Michael Barone has an interesting column on Adam Smith as a political pundit. He riffs off of a quote from Wealth of Nations, Book V, Chapter 1, para. 199:
In every civilized society, in every society where the distinction of ranks has once been completely established, there have been always two different schemes or systems of morality current at the same time; of which the one may be called the strict or austere; the other the liberal, or, if you will, the loose system. The former is generally admired and revered by the common people: the latter is commonly more esteemed and adopted by what are called people of fashion.
There’s a lot of interesting discussion fodder in this passage (modern relevance of “ranks”, etc.), but Barone takes it into a discussion of modern big-L liberal politics and the cultural differences that are manifest in this Smith quote.

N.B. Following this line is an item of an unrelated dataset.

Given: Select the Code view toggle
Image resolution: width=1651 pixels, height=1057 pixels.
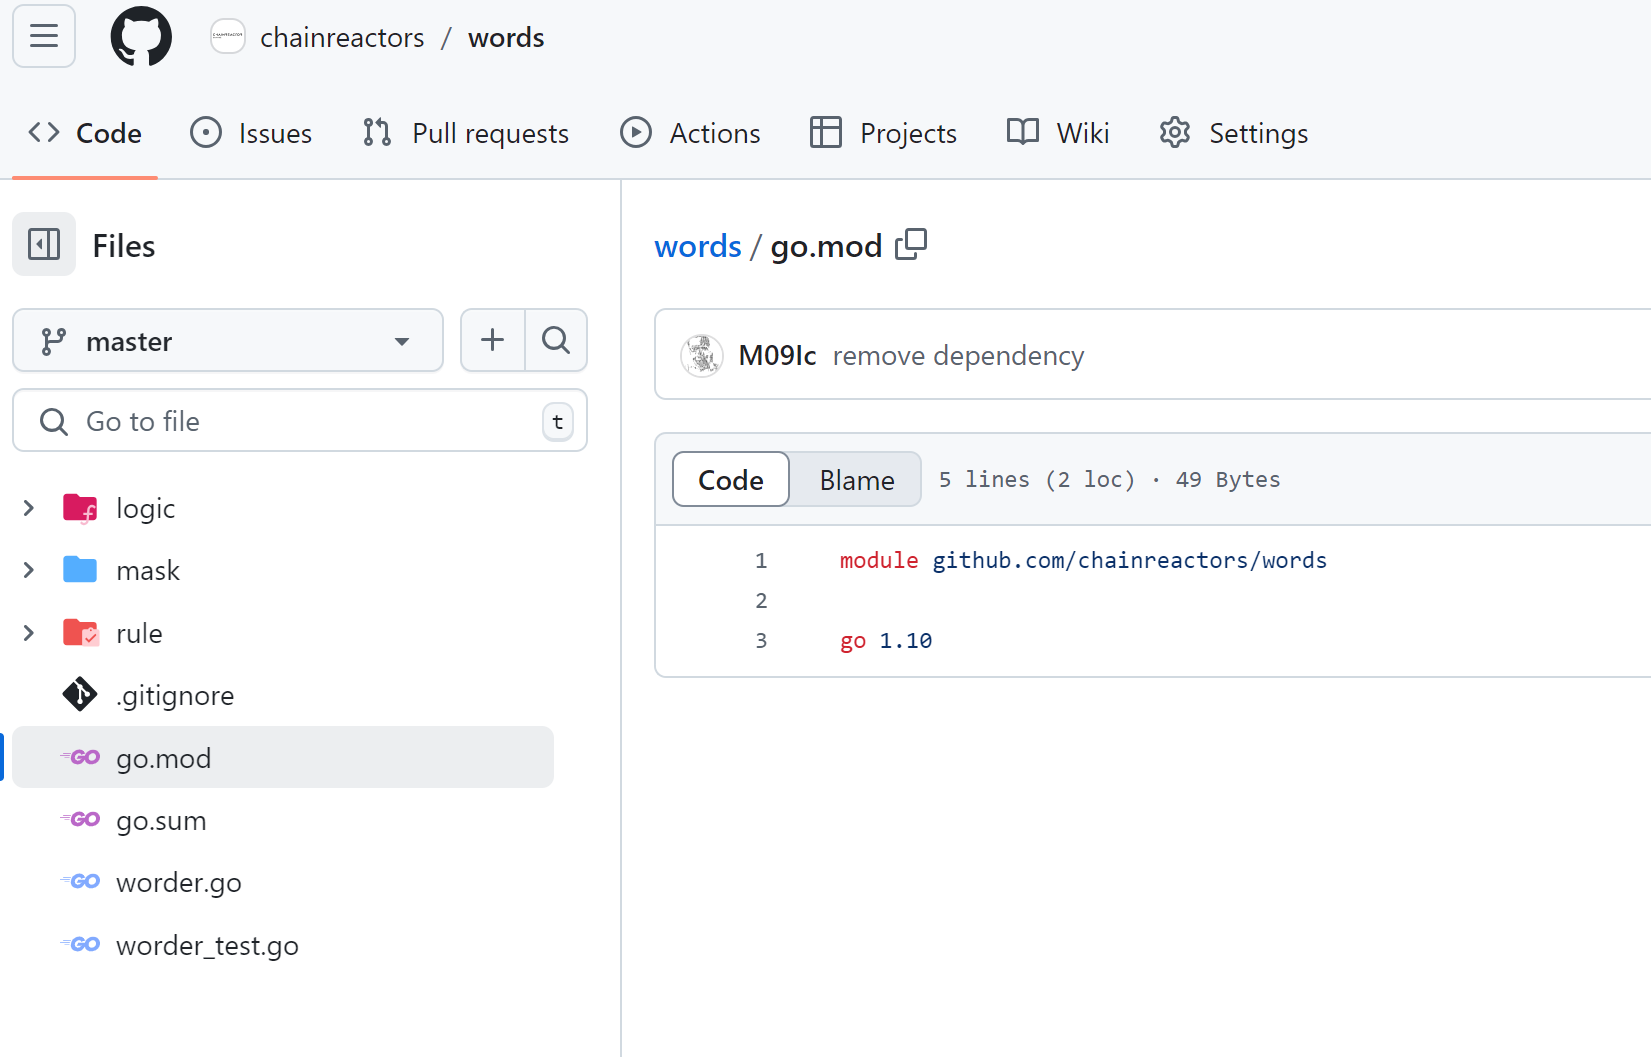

What caught my attention was his connecting it to what we call around here the “lakeshore Liberal” phenomenon:
It evidently irritates many liberals to point out that their party gets heavy support from superaffluent “people of fashion” and does not run very well among “the common people.” They like to think of themselves as tribunes for the ordinary person, ready to spend the government’s money to help him bear the travails of life, and they are puzzled when these people do not respond with proper gratitude.
Or, as someone commented to me many years ago when I was a graduate student and cat-sitting in a lakeshore high-rise, “they can afford to be socialists.”
Barone’s column is a more nuanced cut at the trite “red-blue” stereotype that has arisen, and I value his appreciation of the keen observations of Adam Smith!
Thanks to Glenn Reynolds for the link.